Ce n’est pas là l’attitude d’Etty, ni celle des
hommes et des femmes de vraie prière. La prière n’est
pas une prière quand elle entraîne loin des réalités
bien concrètes, loin des enjeux inévitables. Au contraire,
la prière est avant tout une démarche de lucidité. Elle
force à regarder les choses en face, même les pires situations.

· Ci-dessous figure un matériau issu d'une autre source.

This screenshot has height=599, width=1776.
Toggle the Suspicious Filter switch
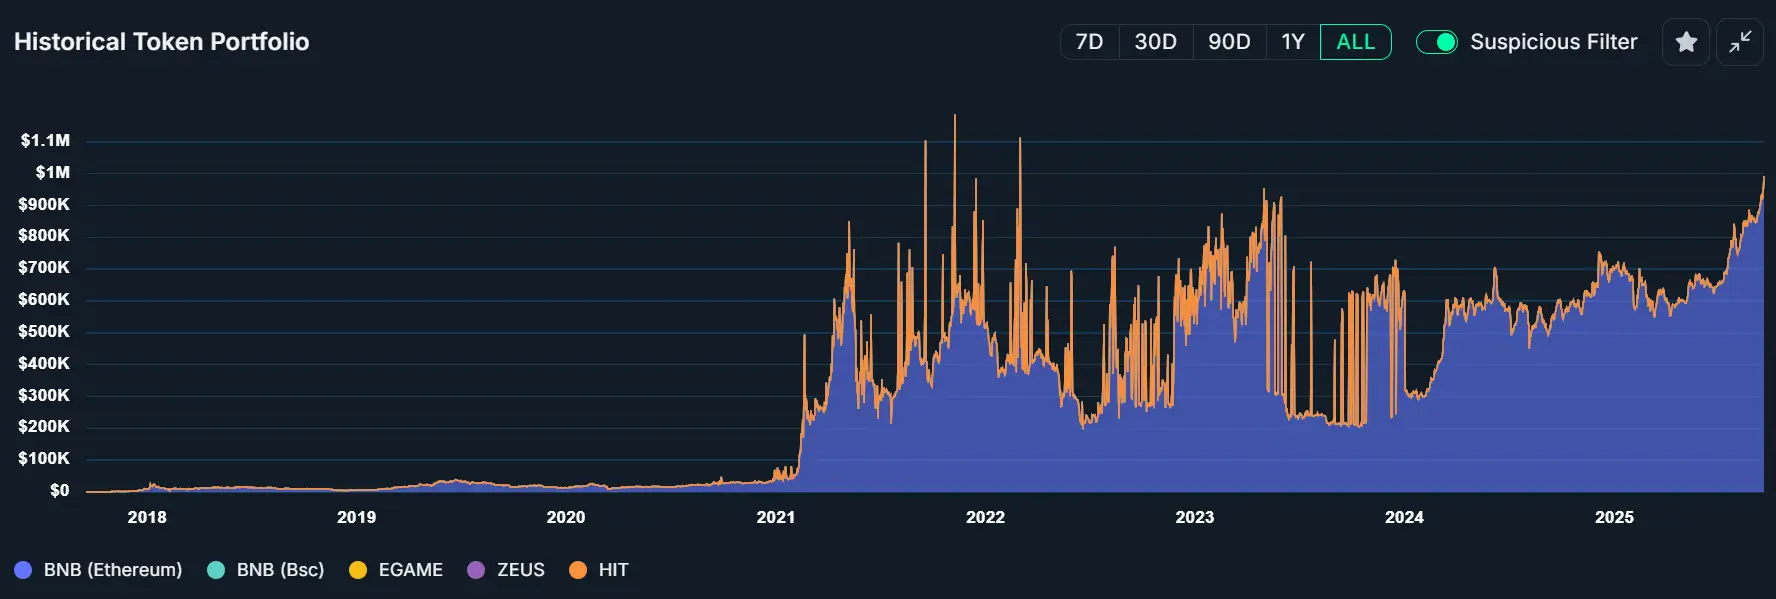pos(1437,42)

Si la prière propose un certain recul, c’est pour mieux circonscrire
ce qui se passe. La prière donne de l’objectivité à ce
qui nous préoccupe – ou nous occupe tout simplement – sans
pour autant faire disparaître la dimension subjective de ce que nous
vivons.
La prière oblige à conduire la réflexion, à inventorier
tous les aspects du problème et à situer celui-ci dans les
perspectives de Dieu. Il ne s’agit pas de parvenir à la résignation,
comme si la vie était une sorte de fatalité. Comme si Dieu
exerçait sur nous un contrôle absolu où la liberté humaine
serait escamotée.
Dieu a trop de respect
pour s’abaisser à la manipulation et
nous abaisser à la dépendance. Il reste libre. Il nous laisse
libres. Entre nous, une heureuse amitié, une amitié qui veut
devenir grande. La prière est le partage de la vie avec cet être
que nous voulons aimer plus que tout. Etty Hillesum dit: «Je joins
mes deux mains en un geste qui m’est devenu cher, je t’envoie à travers
l’obscurité des paroles folles et des paroles graves, j’implore
une bénédiction sur ta tête pleine de droiture et de
bonté, en un mot on pourrait dire que je prie. Bonne nuit, très
cher!» (Ibid.)
La prière elle-même nous exauce en même temps qu’elle
exauce Dieu. La rencontre entre Dieu et nous permet de décanter, de
purifier le regard, de partager des horizons qui appellent à voir
plus loin, à attendre davantage. La prière dilate le courage,
elle donne l’audace d’affronter les défis et de les mener
jusqu’au bout. Elle cueille le mystère et donne le goût
d’y pénétrer.
Si intime que soit le
colloque entre Dieu et moi, il finit toujours par offrir une ouverture
aux autres qui s’introduisent dans l’univers
de ma prière. Même quand je suis retiré dans la chambre
la plus secrète de mon être, les autres apparaissent. Parfois
ils s’imposent. Souvent, je leur ouvre moi-même la porte. Comme
si aimer Dieu ne pouvait pas ne pas faire battre mon coeur pour tous ces
visages qui traversent ma vie.
Etty Hillesum écrit encore: «Même si l’on doit
connaître une mort affreuse, la force essentielle consiste à sentir
au fond de soi, jusqu’à la fin, que la vie a un sens, qu’elle
est belle, que l’on a réalisé toutes ses virtualités
au cours d’une existence qui était bonne.» (Op. cit. p.156)
Quel témoignage que celui de cette femme décédée
au camp de concentration d’Auschwitz, le 30 novembre 1943. Il me semble
que la vraie prière a laissé sa marque dans un tel témoignage.